La télévision et le cinéma ont laissé de profondes impressions sur la communauté automobile. Ils ont contribué à transformer de simples machines en icônes désormais appréciées et convoitées dans le monde entier, mais bon nombre des véhicules dont nous sommes tombés amoureux sont le résultat de la magie du cinéma.

La Dodge Charger 1970 de Dominic Toretto, tirée du premier film de la franchise Fast and Furious, n'est qu'un exemple. Mais son inoubliable compresseur, sur le capot, est quasiment une illusion. Craig Lieberman, conseiller technique sur les deux premiers films Fast and Furious, a révélé dans une nouvelle vidéo sur sa chaîne YouTube que l'énorme souffleur accrocheur était une réplique et n'était même pas attaché au moteur.

Fast and False (ça veut dire faux)

Le gros moteur filmé dans la Charger dans le garage de Dom était un remplaçant qui n'était pas destiné à propulser la muscle car, et il est retourné à l'atelier de moteurs après le tournage. Les cinéphiles attentifs ont peut-être remarqué que la Dodge, à la fin du film, était dotée d'un couvercle de courroie de ventilateur pour cacher le fait qu’elle n’en avait pas, mais ce n'était pas le seul tour de passe-passe utilisé dans le film.

Cinq Chargers furent utilisé, rien que dans le premier opus, convertissant les modèles de 1969 en R/T de 1970. Deux des cinq exemplaires étaient des voitures de cascade dotées de doubles arceaux de sécurité qui sont facilement visibles une fois que vous savez où chercher. La voiture du héros se démarque facilement avec sa réplique de support de toit et ses barres plus simples.

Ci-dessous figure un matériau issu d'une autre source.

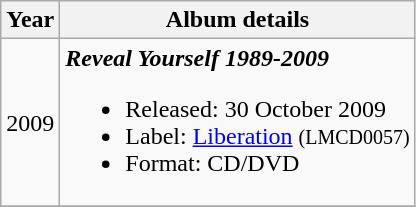
Album details [238, 20]
Reveal Yourself 1989-2009Released: 30 October 2009Label: Liberation (LMCD0057)Format: CD/DVD [238, 122]
2009 [30, 122]
Year [30, 20]
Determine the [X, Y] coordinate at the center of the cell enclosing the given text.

De nombreuses voitures de cinéma que nous avons vues sur grand écran ont disparu avec le temps. Elles sont recyclées, vendues ou démontées avant même que le film n'ait la chance d'avoir un impact culturel, et les premières voitures Fast and Furious ont fait des voyages fous à travers le monde avant de trouver des foyers permanents.